Der Eklat blieb aus, die Euphorie aber ebenso: Auf dem Wiener Rathausplatz rief die SPÖ-Vorsitzende zur Einigkeit auf, die sie zuletzt selbst infrage gestellt hatte.
Wien. Ein Bild mit Symbolcharakter entstand da auf dem Rathausplatz in Wien vor einem Jahr, als Michael Ludwig beim SPÖ-„Maiaufmarsch“ 2022 seine Hand schützend über Pamela Rendi-Wagner hielt. Den Anlass gaben damals das nieselige Wetter und ein benötigter Regenschirm. Doch obwohl der Wonnemonat am gestrigen Montag umso mehr in Bilderbuchmanier startete und auf dem Rathausplatz, anders als im Vorjahr, tatsächlich wieder Zehntausende Menschen mit Fahnen, Trommlern, Dudelsäcken oder Motorrädern begeistert Einzug hielten, hätte Rendi-Wagner den symbolischen Schutz mehr denn je brauchen können.

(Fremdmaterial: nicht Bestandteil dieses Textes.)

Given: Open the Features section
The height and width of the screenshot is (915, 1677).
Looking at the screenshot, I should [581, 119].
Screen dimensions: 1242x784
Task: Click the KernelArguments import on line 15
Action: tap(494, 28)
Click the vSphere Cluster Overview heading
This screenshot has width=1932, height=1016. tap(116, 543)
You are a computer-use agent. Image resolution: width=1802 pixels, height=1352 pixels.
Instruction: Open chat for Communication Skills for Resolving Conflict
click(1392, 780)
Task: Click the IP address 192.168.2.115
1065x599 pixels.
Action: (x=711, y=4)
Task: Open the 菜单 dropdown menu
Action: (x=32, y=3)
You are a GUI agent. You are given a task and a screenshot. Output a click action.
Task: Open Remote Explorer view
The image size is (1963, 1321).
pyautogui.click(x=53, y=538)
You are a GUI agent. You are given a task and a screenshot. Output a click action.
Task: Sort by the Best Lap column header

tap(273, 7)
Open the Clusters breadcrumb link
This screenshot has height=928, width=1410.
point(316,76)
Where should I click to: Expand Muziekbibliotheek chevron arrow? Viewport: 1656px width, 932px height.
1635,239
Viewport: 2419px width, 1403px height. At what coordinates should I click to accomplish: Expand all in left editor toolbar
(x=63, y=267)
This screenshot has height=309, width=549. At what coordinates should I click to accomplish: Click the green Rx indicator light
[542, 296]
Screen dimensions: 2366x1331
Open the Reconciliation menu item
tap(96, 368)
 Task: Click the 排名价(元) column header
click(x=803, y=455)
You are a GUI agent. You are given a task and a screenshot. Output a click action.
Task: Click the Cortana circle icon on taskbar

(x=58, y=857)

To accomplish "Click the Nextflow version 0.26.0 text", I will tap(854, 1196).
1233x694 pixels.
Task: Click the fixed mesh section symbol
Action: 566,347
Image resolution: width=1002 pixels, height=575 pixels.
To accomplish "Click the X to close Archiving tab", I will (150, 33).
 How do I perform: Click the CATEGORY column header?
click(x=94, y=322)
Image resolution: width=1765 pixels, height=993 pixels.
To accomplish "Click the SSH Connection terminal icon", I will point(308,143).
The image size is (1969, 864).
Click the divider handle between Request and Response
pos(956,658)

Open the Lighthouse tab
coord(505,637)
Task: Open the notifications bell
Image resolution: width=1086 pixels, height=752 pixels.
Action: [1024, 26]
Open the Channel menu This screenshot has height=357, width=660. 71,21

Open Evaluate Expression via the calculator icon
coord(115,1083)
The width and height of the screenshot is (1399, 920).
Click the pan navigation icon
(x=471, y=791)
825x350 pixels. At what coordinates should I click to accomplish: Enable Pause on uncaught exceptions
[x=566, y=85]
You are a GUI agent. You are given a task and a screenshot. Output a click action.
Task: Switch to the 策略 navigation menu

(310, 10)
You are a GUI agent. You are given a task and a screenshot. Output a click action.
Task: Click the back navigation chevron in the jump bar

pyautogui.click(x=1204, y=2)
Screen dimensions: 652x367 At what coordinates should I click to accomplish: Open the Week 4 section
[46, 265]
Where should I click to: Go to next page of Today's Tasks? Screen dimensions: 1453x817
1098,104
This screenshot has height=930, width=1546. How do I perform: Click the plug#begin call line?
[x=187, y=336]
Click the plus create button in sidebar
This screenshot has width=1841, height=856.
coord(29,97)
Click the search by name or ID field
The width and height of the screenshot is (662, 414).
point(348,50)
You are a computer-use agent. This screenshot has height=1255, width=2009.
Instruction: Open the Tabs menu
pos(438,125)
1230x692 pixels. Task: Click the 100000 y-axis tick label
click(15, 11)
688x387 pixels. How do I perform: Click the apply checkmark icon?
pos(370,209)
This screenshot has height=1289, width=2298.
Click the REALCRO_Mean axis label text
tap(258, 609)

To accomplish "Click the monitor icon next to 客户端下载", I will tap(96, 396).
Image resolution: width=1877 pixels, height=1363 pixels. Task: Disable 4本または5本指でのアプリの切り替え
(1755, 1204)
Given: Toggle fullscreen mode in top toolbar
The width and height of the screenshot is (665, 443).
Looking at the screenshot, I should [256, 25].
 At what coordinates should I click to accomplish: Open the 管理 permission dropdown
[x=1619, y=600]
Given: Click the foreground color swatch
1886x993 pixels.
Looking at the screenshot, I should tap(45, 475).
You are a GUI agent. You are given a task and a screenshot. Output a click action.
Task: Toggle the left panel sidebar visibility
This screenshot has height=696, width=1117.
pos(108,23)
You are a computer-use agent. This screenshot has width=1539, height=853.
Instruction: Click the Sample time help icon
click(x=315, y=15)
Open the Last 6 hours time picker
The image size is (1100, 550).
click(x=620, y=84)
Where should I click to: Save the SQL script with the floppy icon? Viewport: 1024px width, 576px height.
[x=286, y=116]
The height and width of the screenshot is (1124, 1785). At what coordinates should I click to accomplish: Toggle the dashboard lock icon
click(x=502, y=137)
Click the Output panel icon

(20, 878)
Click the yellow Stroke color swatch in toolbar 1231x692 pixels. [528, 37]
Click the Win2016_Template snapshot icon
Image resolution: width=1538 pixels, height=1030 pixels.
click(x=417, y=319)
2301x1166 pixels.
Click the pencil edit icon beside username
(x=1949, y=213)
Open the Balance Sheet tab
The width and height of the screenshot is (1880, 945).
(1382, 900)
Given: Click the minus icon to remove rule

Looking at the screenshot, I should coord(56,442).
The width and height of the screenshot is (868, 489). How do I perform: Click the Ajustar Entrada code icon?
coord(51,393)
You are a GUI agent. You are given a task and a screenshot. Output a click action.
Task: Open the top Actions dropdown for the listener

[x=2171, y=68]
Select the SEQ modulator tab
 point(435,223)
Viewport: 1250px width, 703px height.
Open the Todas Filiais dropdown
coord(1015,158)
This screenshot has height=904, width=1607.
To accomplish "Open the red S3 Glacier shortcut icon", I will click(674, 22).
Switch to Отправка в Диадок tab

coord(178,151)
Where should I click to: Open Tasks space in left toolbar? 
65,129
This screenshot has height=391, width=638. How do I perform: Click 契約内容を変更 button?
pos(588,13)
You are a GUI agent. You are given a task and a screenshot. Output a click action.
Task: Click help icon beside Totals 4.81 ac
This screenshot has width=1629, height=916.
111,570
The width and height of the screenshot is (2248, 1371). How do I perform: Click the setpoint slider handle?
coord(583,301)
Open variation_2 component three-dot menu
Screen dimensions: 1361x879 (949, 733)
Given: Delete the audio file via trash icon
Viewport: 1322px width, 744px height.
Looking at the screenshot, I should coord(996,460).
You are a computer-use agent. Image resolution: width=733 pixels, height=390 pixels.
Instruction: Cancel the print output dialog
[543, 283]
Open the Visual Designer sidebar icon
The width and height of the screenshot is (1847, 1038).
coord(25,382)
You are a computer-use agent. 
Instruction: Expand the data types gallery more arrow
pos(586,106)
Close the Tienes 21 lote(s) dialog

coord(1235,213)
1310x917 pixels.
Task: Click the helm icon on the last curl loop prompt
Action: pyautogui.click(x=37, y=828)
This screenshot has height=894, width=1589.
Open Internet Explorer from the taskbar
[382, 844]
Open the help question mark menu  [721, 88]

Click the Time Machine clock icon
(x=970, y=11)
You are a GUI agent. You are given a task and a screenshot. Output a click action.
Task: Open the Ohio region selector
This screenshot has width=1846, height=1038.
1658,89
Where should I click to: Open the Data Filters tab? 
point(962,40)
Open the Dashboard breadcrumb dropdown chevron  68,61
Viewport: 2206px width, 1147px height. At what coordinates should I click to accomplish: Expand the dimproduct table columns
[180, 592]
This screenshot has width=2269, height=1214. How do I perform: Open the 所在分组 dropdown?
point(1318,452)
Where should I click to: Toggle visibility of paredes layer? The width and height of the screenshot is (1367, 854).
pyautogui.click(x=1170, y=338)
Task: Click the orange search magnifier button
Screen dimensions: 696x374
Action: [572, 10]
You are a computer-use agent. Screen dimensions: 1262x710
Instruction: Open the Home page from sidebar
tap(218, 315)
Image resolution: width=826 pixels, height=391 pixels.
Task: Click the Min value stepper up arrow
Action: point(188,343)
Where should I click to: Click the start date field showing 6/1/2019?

Die Kritik an der Parteiführung, von der man damals gehofft hat, dass sie infolge steigender Umfragewerte ihren Zenit überschritten haben könnte, hat sich ein Jahr später zum erbittertsten Machtkampf in der Geschichte der heimischen Sozialdemokratie entwickelt. Das feierliche Hochamt am Tag der Arbeit fand heuer inmitten dieses Machtkampfs statt. Noch bis 10. Mai sind rund 140.000 SPÖ-Mitglieder aufgerufen, über den Parteivorsitz abzustimmen. Rendi-Wagners Erzrivalen, Hans Peter Doskozil und Andreas Babler, stellen sich ebenfalls zur Wahl. Wie sie ausgehen wird, ist derzeit völlig offen. Die ideologischen Bruchlinien, entlang derer sie sich duellieren, sind es weniger: Establishment oder Basis, rechts oder links, Akademiker oder Arbeiter und, so schmerzhaft das für feministische Sozialdemokraten sein mag, Männer oder Frauen.